■ **Work to be completed**:
Please edit everything from the line containing "1320x720 pixels." down to the line containing "Action: tap(761, 219)", replacing "Airline" with "Carrier" and leaving the rest unchanged. Return only those lines.

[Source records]
------------------------

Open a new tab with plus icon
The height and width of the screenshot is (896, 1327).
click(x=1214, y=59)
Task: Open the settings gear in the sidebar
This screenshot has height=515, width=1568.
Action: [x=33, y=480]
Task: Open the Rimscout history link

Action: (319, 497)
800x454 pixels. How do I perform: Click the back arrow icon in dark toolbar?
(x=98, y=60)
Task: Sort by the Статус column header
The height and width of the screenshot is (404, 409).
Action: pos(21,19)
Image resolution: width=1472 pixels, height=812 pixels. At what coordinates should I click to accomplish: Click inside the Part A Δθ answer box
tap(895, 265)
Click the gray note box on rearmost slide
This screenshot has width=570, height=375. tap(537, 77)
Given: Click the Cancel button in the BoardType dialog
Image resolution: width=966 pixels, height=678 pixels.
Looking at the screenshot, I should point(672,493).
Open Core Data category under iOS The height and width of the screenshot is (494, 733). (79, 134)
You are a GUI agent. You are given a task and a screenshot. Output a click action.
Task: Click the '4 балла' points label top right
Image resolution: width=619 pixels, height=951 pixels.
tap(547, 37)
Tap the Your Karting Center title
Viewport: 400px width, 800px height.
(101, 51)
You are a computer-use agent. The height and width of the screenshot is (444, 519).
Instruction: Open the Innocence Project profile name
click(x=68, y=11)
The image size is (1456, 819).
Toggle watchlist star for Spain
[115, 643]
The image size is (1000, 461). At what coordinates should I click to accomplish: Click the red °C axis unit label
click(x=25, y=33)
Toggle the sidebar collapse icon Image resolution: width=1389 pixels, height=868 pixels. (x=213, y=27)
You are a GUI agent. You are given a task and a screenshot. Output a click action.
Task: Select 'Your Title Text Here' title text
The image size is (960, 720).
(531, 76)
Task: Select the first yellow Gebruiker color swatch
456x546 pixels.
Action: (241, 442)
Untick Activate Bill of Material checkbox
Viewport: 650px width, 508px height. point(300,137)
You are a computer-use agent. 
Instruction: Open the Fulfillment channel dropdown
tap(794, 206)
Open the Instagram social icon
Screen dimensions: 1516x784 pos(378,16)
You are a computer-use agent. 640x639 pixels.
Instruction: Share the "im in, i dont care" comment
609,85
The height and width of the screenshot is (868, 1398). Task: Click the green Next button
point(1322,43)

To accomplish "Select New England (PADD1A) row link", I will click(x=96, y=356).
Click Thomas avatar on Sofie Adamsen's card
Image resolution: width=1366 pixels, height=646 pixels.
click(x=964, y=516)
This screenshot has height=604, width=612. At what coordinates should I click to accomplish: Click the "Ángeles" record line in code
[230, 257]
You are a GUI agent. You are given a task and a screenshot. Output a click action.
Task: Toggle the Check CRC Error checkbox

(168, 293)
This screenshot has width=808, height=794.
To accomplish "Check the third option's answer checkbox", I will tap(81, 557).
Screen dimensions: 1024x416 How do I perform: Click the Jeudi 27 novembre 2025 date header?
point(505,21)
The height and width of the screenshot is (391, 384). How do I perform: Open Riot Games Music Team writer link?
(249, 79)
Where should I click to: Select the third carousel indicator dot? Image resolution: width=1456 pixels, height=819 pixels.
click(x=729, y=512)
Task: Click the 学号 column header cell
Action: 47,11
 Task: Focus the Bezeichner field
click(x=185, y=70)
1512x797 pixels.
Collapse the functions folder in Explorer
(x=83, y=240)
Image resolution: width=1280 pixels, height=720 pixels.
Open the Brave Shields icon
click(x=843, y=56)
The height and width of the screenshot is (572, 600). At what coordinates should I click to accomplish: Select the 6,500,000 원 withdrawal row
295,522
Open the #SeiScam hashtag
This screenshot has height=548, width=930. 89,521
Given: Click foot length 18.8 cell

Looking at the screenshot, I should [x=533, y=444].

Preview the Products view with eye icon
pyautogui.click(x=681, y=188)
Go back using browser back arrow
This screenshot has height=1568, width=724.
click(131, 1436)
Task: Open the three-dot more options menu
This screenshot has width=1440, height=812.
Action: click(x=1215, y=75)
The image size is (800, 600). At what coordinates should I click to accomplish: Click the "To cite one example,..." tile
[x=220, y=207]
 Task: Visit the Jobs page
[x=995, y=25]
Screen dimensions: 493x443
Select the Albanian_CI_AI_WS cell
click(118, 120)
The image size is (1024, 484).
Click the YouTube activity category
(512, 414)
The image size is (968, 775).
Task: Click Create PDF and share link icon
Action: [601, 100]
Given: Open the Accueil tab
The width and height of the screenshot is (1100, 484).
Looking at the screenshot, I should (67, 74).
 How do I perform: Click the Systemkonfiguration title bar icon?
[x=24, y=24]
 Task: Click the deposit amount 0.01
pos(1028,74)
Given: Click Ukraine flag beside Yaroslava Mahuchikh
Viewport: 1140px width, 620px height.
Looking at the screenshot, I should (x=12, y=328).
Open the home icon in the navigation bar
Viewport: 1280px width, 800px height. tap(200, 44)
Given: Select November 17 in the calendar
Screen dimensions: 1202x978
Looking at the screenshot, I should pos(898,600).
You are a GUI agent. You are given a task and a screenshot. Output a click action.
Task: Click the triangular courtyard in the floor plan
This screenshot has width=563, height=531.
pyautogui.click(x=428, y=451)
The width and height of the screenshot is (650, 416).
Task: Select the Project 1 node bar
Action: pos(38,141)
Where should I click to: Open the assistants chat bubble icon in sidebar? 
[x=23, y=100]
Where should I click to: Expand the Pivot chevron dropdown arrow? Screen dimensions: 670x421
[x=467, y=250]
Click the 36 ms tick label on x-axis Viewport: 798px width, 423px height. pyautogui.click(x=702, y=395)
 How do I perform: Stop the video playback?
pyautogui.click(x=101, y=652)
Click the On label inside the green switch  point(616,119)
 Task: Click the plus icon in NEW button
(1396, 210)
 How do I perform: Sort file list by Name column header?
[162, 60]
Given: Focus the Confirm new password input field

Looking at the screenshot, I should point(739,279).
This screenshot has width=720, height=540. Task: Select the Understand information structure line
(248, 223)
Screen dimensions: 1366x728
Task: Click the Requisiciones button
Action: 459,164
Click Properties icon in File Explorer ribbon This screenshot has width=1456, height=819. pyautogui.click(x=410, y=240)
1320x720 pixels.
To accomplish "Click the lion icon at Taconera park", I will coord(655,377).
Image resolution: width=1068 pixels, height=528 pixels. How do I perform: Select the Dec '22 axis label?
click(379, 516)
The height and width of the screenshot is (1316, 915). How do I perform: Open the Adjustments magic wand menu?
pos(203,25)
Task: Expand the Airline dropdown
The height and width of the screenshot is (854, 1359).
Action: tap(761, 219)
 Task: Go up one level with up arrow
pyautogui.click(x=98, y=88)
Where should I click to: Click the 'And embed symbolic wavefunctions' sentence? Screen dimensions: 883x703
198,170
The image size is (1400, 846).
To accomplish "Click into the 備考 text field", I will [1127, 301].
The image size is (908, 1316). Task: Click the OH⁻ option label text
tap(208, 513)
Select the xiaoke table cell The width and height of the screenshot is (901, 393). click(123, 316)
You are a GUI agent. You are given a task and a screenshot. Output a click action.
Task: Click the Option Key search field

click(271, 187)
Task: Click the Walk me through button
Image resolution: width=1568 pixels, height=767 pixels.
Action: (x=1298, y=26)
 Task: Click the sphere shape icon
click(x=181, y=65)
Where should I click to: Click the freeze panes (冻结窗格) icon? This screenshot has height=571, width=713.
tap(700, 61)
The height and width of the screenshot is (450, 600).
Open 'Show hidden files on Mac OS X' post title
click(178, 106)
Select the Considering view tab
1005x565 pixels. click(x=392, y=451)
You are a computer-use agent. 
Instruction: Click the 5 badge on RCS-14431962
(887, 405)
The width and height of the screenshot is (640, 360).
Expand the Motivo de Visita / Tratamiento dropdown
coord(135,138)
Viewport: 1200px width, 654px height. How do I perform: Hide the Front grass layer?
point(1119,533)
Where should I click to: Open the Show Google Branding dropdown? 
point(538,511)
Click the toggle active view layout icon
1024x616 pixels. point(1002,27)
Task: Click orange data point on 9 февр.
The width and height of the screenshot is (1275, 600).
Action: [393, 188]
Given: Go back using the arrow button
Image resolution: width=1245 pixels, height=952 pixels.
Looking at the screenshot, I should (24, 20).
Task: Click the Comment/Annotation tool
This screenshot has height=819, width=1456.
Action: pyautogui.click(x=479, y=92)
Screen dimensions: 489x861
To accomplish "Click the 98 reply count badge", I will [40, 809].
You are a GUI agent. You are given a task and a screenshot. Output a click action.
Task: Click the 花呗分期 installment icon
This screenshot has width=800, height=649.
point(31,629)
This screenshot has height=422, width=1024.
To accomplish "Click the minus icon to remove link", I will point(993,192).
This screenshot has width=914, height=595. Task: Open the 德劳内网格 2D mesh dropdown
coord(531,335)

------------------------

■ **Solution for this exercise**:
1320x720 pixels.
To accomplish "Click the lion icon at Taconera park", I will coord(655,377).
Image resolution: width=1068 pixels, height=528 pixels. How do I perform: Select the Dec '22 axis label?
click(379, 516)
The height and width of the screenshot is (1316, 915). How do I perform: Open the Adjustments magic wand menu?
pos(203,25)
Task: Expand the Carrier dropdown
The height and width of the screenshot is (854, 1359).
Action: tap(761, 219)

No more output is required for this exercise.